CSS 1008 Chapter 10
Which of the following is one of the most popular symmetric algorithms of recent years? A: AES B: RSA C: DES D: IPsec
A: AES
Which of the following provides confidentiality? A: Encryption B: Decryption C: Hashing D: Key management
A: Encryption
Which of the following tasks is part of the disposal phase of the SDLC? A: Authorization B: Conducting risk assessment C: Archiving information and sanitization of media D: Adding hardware and software
C: Archiving information and sanitization of media
Which of the following is a component of PKI? A: Certification authority B: Registration authority C: Client nodes D: All of the above
D: All of the above
Which of the following statements about asymmetric key cryptography is true? A: Asymmetric key cryptography uses one shared key. B: Asymmetric key cryptography is also called private key cryptography. C: Asymmetric key cryptography uses two keys called public keys. D: Asymmetric key cryptography is also called public key cryptography.
D: Asymmetric key cryptography is also called public key cryptography.

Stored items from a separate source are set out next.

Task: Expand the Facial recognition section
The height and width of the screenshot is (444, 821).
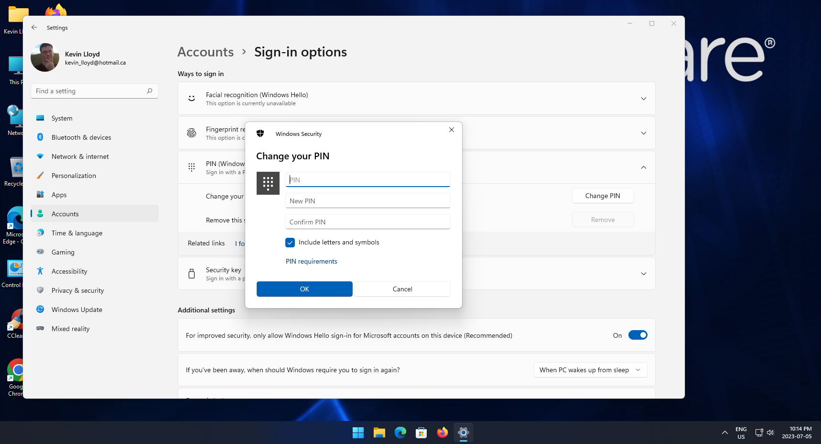Action: tap(643, 98)
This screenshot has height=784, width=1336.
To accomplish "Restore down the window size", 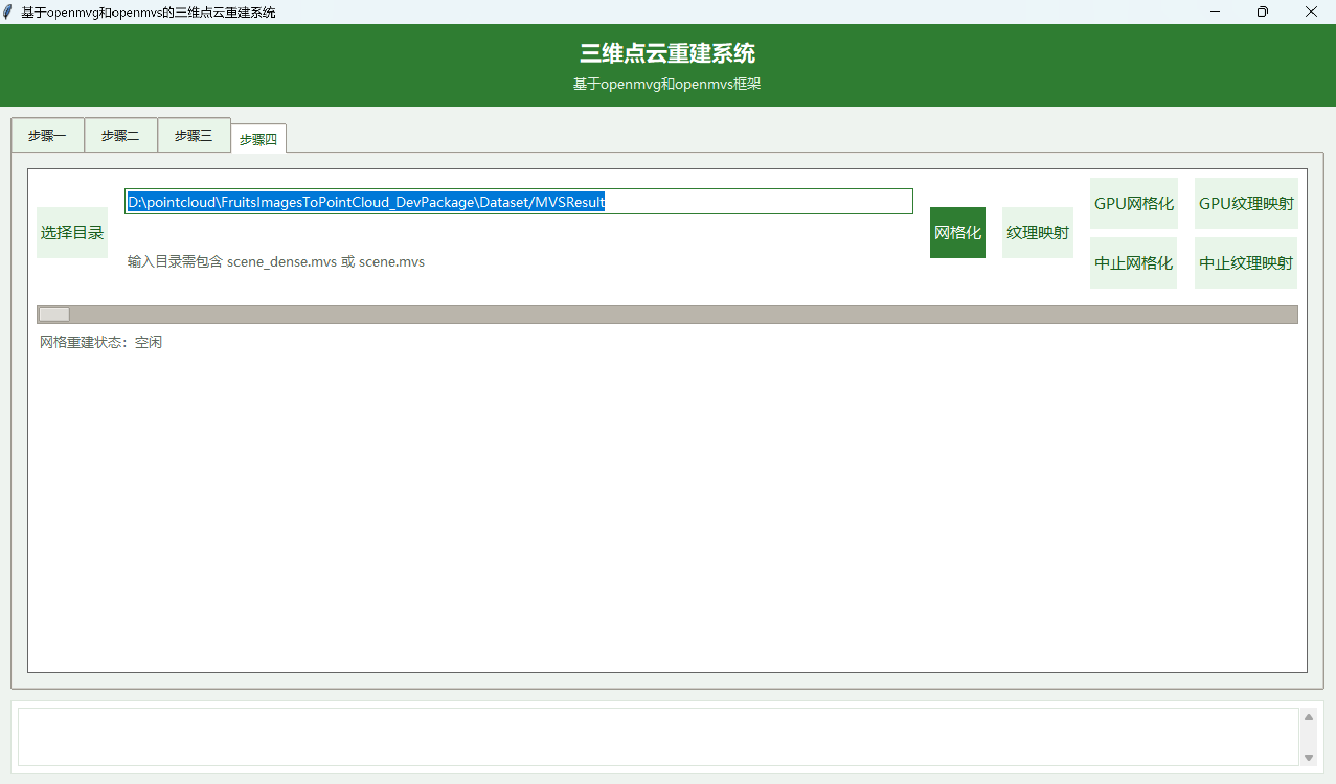I will [1262, 12].
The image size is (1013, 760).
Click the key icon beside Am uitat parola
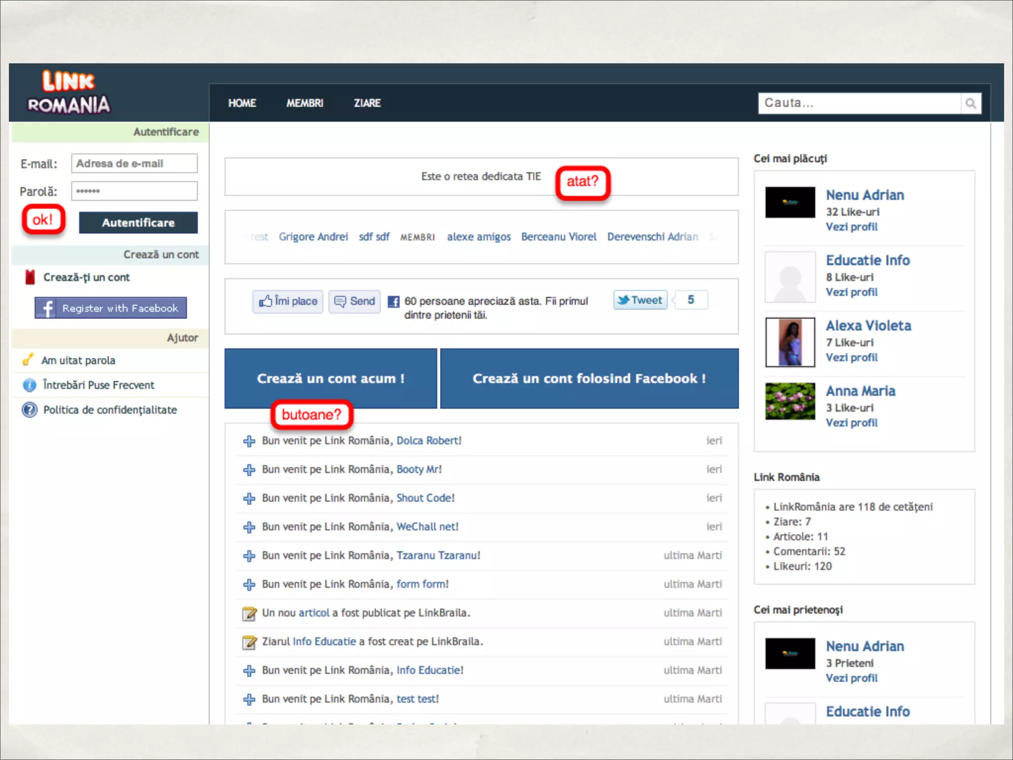tap(28, 359)
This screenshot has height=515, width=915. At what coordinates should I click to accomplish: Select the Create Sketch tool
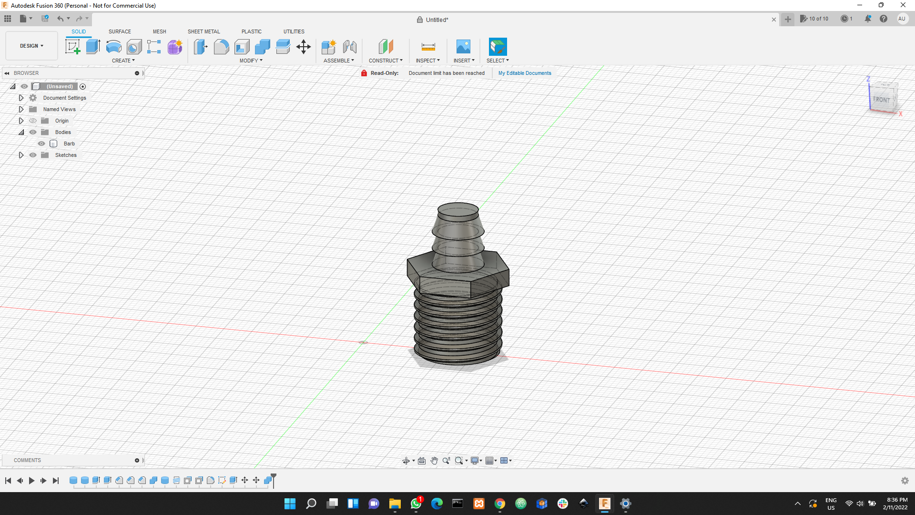(x=72, y=46)
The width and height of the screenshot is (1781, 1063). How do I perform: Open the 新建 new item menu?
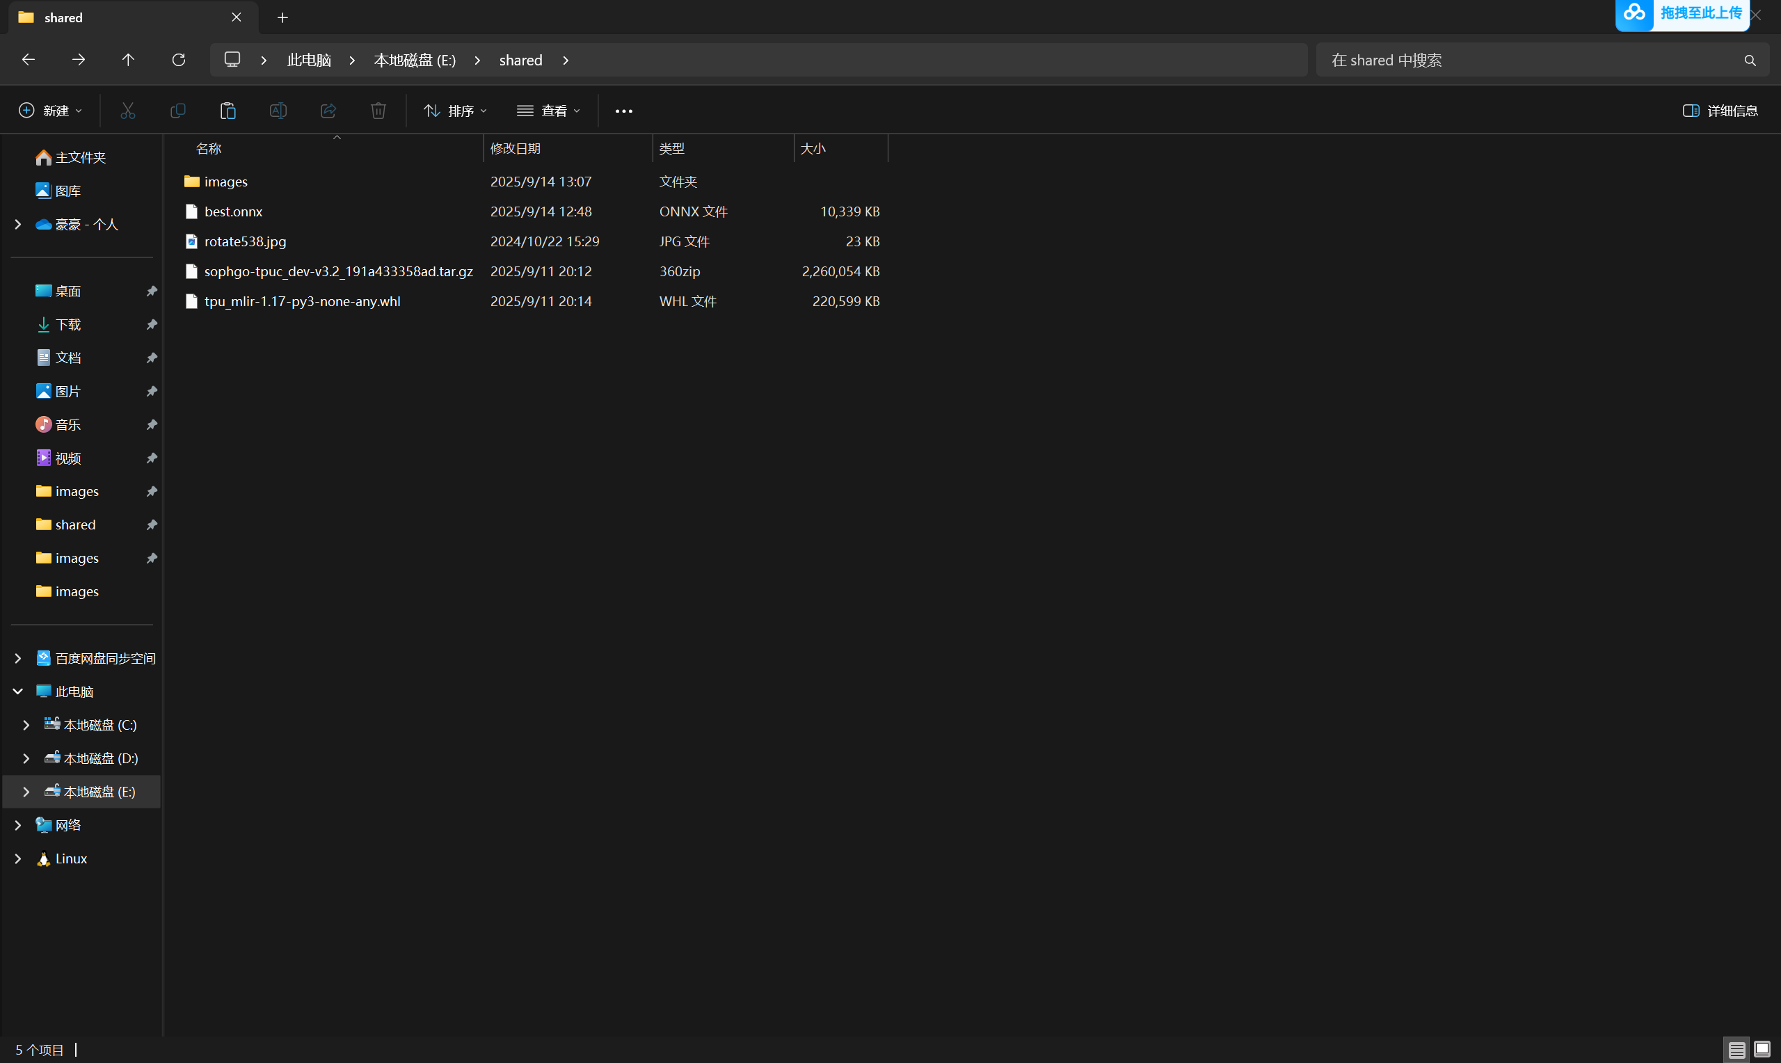(x=50, y=110)
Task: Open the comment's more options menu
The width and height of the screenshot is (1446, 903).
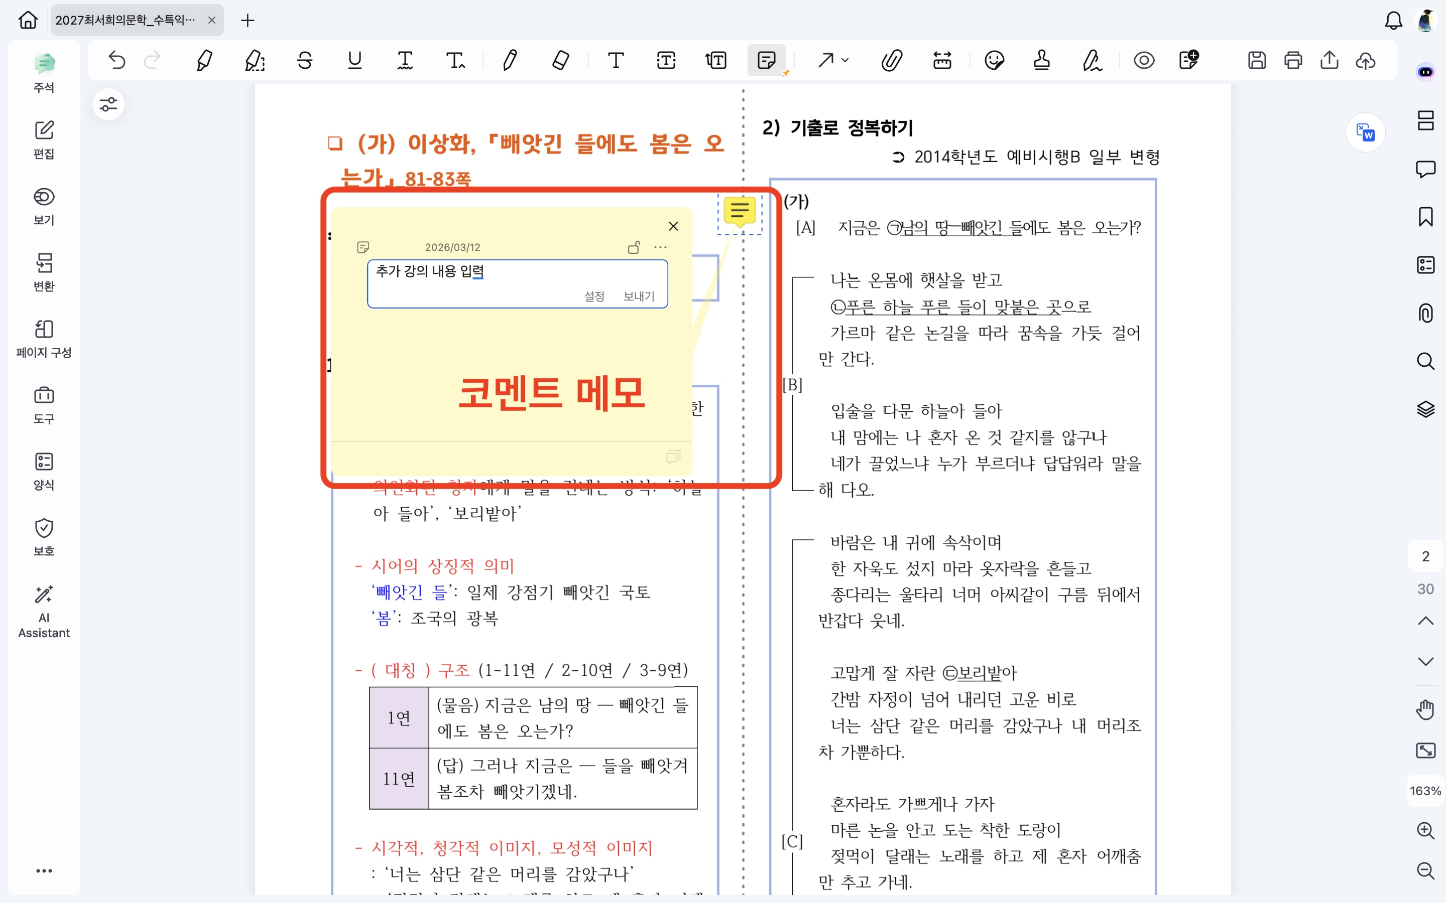Action: tap(660, 247)
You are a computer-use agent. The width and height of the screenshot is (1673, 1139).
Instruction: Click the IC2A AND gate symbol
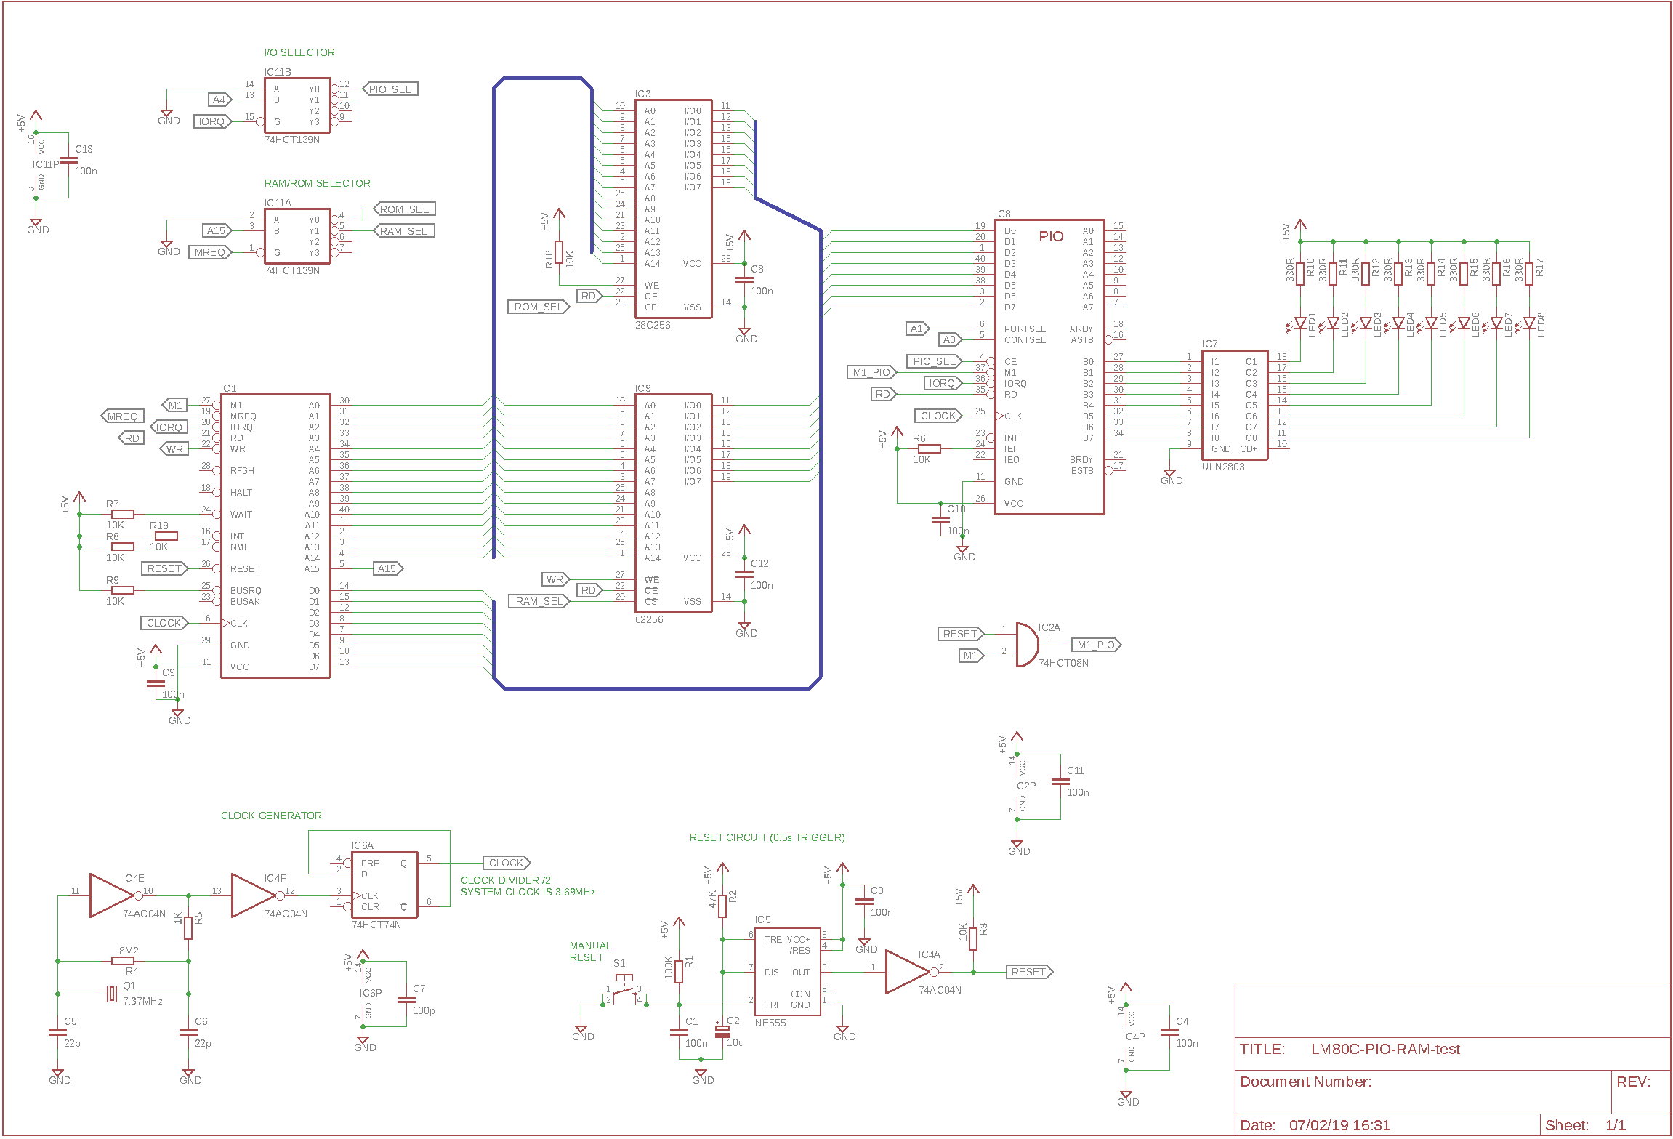[x=1026, y=645]
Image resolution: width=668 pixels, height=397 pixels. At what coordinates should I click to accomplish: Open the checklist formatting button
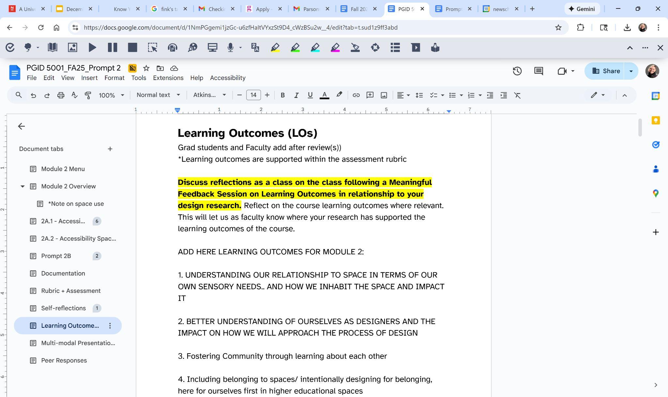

Public key cryptography uses which of the following? A: A shared key B: A public key C: A private key D: Both a public and a private key
D: Both a public and a private key
Which of the following is an open community dedicated to enabling organizations to develop, purchase, and maintain applications that can be trusted? A: NIST B: GLBA C: MITRE D: OWASP
D: OWASP
Identification of compliance requirements is done during which of the following phases of the SDLC? A: Initiation B: Development/acquisition C: Implementation/assessment D: Operations/maintenance
A: Initiation
Which of the following is a hybrid of a beta and a final release version of a software product? A: Release candidate B: Alpha phase C: General availability D: Go live
A: Release candidate
Which of the following issues and maintains digital certificates? A: Registration authority B: Certification authority C: Public key infrastructure D: Client nodes
B: Certification authority
Which of the following is the most common web application security flaw? A: Failure to validate output B: Failure to validate input C: Dynamic data validation D: Static data validation
B: Failure to validate input
Symmetric key cryptography uses which of the following? A: One public key B: One shared key C: Two public keys D: One public and one private key
B: One shared key
Which of the following components of PKI performs the administrative functions, including verifying the identity of users and organizations requesting a digital certificate? A: Certification authority B: Registration authority C: Client nodes D: Digital certificate
B: Registration authority
Which of the following is an open framework to help organizations formulate and implement a strategy for software security that is tailored to the specific risks facing the organization? A: ISO B: SAMM C: OWASP D: SDLC
B: SAMM
Which of the following provides a standardized process for all phases of any system development or acquisition effort? A: COTS B: SDLC C: NIST D: CIA
B: SDLC
Which of the following is used to associate a public key with an identity? A: Encryption B: Digital hash C: Digital certificate D: Digital signature
C: Digital certificate
Which of the following is the process of creating a numeric value that represents the original text? A: Encryption B: Decryption C: Hashing D: Key management
C: Hashing
Which of the following is not a best practice for cryptographic key management? A: Keys should be transmitted and stored by secure means. B: Keys should be properly destroyed when their lifetime ends. C: Keys should be presented in clear text. D: Key values should be random, and the full spectrum of the keyspace should be used.
C: Keys should be presented in clear text.
In which phase of the SDLC are systems and products in place and operating, enhancements and/or modifications to the system are being developed and tested, and hardware and software components are added or replaced? A: Initiation B: Development/acquisition C: Operations/maintenance D: Implementation/assessment
C: Operations/maintenance
Which of the following statements about symmetric key cryptography is not true? A: Symmetric key cryptography uses one shared key. B: Symmetric algorithms can provide confidentiality. C: Symmetric algorithms can provide nonrepudiation and authenticity. D: Symmetric key cryptography uses a single secret key.
C: Symmetric algorithms can provide nonrepudiation and authenticity.